No obstante, todo no es negativo para el área. Los países petroleros y exportadores agrícolas como Brasil, Chile, Argentina, Colombia, México y Ecuador se benefician de los precios del petróleo, productos agrícolas y metales que la contienda ha generado, si bien este alza perjudica a los importadores, en particular a Centroamérica. Según el presidente del BID, Claver-Carone, “es probable que el alza ayude al crecimiento y fortalecimiento de las finanzas de varios países, que tendrán un inesperado alivio fiscal”.

En este sentido, Claver-Carone cree que, pese que Latam sufrirá el ‘efecto dominó’ de la guerra, que llega en el contexto de una recuperación incompleta del Covid, podría compensar el impacto en los mercados globales de productos alimentarios si se resuelve el problema de la dependencia del área, con Brasil a cabeza, de los fertilizantes rusos (un 20% de la importación total). Por ello, el BID llama a Latam a suplir la falta de materias primas en un momento en el que EEUU y la UE necesitan paliar la pérdida de las procedentes de Rusia y Ucrania. “Muchos países experimentarán un beneficio inesperado por su exportación que no deberían desaprovechar”, según el informe.
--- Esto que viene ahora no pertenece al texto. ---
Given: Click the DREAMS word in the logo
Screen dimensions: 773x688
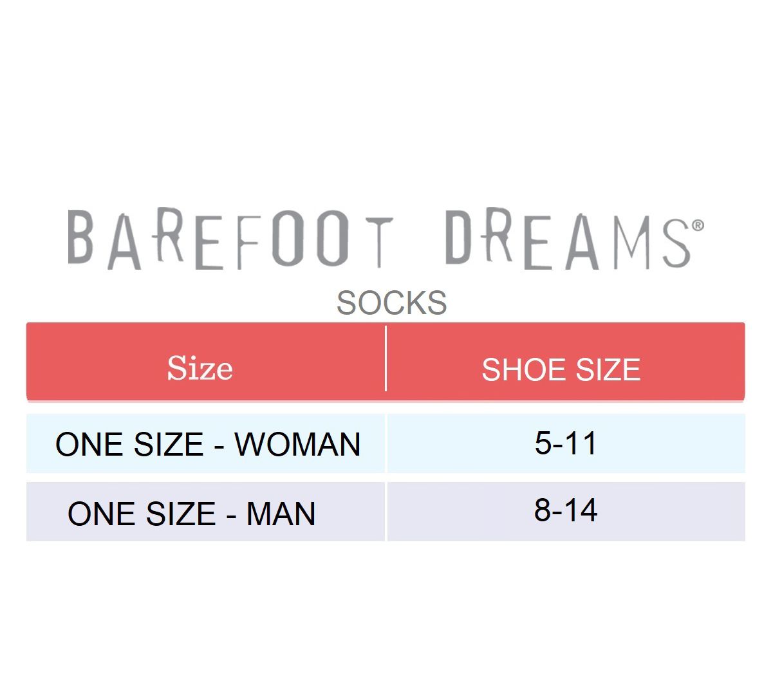Looking at the screenshot, I should 568,239.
El BID juzga que Latam puede elevar su participación en el comercio global en la medida que las empresas buscan afianzar la resiliencia de sus cadenas de suministro, en un momento en el que la guerra ha vuelto a poner contra las cuerdas las cadenas globales, ya zarandeadas por la pandemia. Y cree que la región está bien situada para limitar la volatilidad de las materias primas y ayudar a contener la inflación global. También es optimista sobre la oportunidad que surge a la región de captar más inversión, tras destacar que ésta no está saliendo de la región, al contrario que en otros mercados emergentes. Los análisis indican que los inversores perciben el riesgo en Latam muy inferior al de otras zonas afectadas indirectamente por la guerra.